— Ну? — Руэл поднял карты.
Джейн никогда не ощущала такого уверенного спокойствия, какое появилось у нее в эти последние дни. Он больше не сможет причинить ей никакого вреда. Почему бы ей не удовлетворить своего любопытства в том, что относится к нему…
— Что ж… — Она подошла к нему. — По крайней мере, мы скоротаем время.
— Джейн сейчас в летнем домике, — сказала Маргарет, наблюдая, как Картаук уминает песок вокруг формы, на которой уже был нанесен рисунок печатки для Йена.
— Да? — Он вскинул густые брови. — И это оскорбляет твои пуританские чувства?
— Нет. Хотя я считала, что должно оскорблять. Я боюсь, что он обидит ее.
— Оставь их в покое, Маргарет. Ты не можешь защитить весь мир.
— Только язычники не пытаются изменить плохое на хорошее. — Она покачала головой. — Но иногда грань становится расплывчатой, не так ли?
— Джейн умеет постоять за себя. Они с Руэлом найдут общий язык. Ни один из них не станет благодарить тебя за вмешательство в их дела.
— Но Руэл так…
— … многолик, — перебил ее Картаук. — И еще сыграет немало новых ролей, которые удивят тебя. Его характер еще продолжает меняться. И за этим чрезвычайно интересно наблюдать.
— Ты не считаешь его злодеем?
— Руэла? — Картаук покачал головой. — Он пытается изобразить злодея. Но ему это не удается, сколько бы он ни старался.
— А тебе удалось бы?
— Да. Я учился этому у настоящего мастера.
— У Абдара?
Он кивнул.
— Вот это настоящее чудовище.
Первый раз он сам заговорил о сыне махараджи. И Маргарет с любопытством спросила:
— Тогда почему ты так долго оставался с ним?

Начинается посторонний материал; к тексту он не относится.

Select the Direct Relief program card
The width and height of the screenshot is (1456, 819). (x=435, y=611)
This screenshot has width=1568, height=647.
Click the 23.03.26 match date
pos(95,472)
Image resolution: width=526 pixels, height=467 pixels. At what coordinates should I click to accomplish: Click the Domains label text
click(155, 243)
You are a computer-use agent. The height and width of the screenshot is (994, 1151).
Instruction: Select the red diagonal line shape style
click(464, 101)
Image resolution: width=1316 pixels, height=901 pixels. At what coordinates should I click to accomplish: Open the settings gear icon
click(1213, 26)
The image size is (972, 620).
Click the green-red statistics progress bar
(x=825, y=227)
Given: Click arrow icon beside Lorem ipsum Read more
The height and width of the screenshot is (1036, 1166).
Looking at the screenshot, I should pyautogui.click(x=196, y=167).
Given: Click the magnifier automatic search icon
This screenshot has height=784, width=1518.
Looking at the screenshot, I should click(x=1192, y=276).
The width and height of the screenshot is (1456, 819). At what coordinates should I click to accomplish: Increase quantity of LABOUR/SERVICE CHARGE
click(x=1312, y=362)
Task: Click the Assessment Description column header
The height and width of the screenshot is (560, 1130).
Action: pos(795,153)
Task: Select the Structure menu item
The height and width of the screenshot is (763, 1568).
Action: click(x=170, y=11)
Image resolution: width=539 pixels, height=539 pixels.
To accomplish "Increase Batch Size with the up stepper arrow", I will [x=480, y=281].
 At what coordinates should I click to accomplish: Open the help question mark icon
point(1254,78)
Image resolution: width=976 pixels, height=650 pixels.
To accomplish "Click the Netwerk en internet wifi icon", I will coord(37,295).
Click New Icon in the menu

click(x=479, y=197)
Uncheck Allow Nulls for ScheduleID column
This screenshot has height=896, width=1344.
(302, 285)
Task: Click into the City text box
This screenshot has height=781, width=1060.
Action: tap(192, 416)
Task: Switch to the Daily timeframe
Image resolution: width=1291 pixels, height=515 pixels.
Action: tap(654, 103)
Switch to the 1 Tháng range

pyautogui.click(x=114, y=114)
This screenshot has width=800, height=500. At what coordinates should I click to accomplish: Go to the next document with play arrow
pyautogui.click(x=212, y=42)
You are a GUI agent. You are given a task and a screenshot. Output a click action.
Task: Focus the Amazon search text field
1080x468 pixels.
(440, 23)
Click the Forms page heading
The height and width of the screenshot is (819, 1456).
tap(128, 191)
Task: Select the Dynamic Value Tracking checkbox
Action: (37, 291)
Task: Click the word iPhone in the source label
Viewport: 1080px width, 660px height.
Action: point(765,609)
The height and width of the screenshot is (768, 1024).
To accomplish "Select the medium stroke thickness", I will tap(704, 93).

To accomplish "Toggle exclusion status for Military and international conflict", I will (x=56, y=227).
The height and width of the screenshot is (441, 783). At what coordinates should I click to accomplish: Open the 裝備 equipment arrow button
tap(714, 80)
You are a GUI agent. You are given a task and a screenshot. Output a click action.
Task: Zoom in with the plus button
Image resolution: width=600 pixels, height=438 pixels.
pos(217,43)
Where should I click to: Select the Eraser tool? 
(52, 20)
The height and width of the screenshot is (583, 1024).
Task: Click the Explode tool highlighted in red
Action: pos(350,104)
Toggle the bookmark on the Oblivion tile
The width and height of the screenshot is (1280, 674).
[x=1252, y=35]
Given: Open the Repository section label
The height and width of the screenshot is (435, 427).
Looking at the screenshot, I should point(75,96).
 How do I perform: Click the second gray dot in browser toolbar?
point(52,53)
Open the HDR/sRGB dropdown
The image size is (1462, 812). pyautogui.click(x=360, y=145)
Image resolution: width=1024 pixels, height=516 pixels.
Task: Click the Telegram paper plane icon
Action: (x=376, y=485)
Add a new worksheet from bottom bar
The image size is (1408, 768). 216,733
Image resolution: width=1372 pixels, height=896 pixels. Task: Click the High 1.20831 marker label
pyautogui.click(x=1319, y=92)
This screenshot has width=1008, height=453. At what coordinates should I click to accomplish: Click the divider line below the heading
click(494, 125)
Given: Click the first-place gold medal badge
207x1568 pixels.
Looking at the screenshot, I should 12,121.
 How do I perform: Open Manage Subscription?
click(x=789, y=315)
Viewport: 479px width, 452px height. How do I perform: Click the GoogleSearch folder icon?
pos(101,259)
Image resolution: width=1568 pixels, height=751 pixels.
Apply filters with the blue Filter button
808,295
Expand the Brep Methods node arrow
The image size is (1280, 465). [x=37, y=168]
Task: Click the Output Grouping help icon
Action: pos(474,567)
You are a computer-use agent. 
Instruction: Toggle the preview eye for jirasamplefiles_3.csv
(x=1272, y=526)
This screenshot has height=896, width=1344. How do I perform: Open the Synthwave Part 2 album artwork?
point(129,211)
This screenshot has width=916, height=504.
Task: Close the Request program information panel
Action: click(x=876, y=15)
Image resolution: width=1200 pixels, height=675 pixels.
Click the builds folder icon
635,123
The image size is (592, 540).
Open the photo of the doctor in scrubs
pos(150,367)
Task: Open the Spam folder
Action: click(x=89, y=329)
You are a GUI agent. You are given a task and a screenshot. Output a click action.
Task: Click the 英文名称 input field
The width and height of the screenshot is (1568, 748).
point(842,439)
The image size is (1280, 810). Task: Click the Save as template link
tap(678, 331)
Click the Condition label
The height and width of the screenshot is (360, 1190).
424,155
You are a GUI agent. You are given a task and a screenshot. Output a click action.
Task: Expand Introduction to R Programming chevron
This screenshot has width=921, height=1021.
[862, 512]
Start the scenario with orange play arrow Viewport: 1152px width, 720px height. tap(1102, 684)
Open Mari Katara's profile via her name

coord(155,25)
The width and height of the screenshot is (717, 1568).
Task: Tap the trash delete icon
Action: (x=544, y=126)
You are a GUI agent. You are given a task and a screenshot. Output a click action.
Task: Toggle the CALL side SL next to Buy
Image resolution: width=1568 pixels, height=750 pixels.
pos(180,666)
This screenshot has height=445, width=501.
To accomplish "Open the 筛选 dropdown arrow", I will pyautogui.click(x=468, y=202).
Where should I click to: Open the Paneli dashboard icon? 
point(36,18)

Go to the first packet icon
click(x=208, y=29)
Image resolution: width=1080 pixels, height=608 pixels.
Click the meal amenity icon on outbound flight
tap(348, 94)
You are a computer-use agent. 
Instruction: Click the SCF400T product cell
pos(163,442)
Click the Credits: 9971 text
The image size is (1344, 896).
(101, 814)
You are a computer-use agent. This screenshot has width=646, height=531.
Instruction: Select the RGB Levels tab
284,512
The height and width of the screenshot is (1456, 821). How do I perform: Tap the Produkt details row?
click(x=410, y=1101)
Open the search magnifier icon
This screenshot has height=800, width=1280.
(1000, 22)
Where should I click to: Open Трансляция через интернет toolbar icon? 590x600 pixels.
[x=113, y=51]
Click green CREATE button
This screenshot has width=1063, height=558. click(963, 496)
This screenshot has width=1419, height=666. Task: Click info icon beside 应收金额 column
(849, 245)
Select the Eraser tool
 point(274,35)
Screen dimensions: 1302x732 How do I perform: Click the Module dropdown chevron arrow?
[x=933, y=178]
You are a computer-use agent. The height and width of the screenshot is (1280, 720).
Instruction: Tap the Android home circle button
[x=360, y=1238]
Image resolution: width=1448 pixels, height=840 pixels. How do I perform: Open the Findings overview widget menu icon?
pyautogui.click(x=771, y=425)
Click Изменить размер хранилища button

— Я работал на его отца. И почти не имел дел с Абда-ром. Но строительство железной дороги увлекло махараджу. И Абдар получил возможность пользоваться моими услугами. — Он пожал плечами. — Через полгода я понял, что не смогу выносить его ни минуты.
— А что ты делал для него?
— Статую его любимой богини Кали. На это ушло довольно много времени.
— Кали?
— Богиня разрушения и уничтожения всего живого. Абдар считает, что послан сюда, чтобы исполнить ее предначертания. — Он сжал губы. — Но он также считал, что его сила нуждается в постоянном притоке энергии. Вот почему ему потребовались мои услуги.
— Для того, чтобы создавать статуи богини?
— Нет. — Он помолчал. — Чтобы делать маски.
— Маски?
— Золотые маски. — Он повернулся и посмотрел на нее. — Ты уверена, что хочешь услышать этот рассказ? Он не из приятных.
— Я слушаю тебя. Продолжай.
— Абдар убедил себя, что его мощь усиливается, если ее поддерживать эмоциями других людей. Чем сильнее душа человека, тем сильнее эмоции, которые будут передаваться ему. И если этой подпитки долго не было, Абдар становился все более и более раздражительным. Он придумал способ, как «закрепить» эти эмоции. И в ту минуту, когда в них появляется нужда, пользоваться ими. — Кар-таук вскинул брови. — А какой метод годится для закрепления эмоций больше, чем смерть?
Маргарет смотрела на него широко раскрытыми от ужаса глазами.
— Ты сама хотела услышать этот рассказ. Абдар поверил, что если он сумеет запечатлеть последний страшный взрыв эмоций, то он сможет впитывать его в себя в нужный момент.
— Маски мертвецов? — прошептала Маргарет. — Он заставлял тебя делать маски мертвецов?
— Я сделал три такие маски. Первая принадлежала одной из его наложниц, молодой женщине по имени Мирад. Ее тело однажды ранним утром принес в мою мастерскую Пачтал. Он сказал, что женщина умерла ночью от апоплексического удара. И что это одна из любимых наложниц Абдара, поэтому он хочет оставить себе на память золотую маску. Я сделал маску. Она получилась очень хорошо. Женщина была красива. И выражение ее лица было печальным, но спокойным.
Через неделю Пачтал принес мне другую мертвую наложницу. Ее смерть он объяснил теми же самыми словами. Эту маску делать было гораздо труднее. Мышцы лица ее были перекошены, на лице застыло выражение боли и ужаса. Мне показалось странным, что две женщины умерли одна за другой. Но я не мог задавать никаких вопросов. Абдар находился на своей половине, куда мне не было доступа. Третье тело, которое мне принесли, принадлежало мальчику одиннадцати или двенадцати лет. И его лицо было… — Картаук сжал губы. — Больше я не мог лгать самому себе. Ни один нормальный человек не захотел бы сохранить то лицо себе на память. Я отказался делать маску.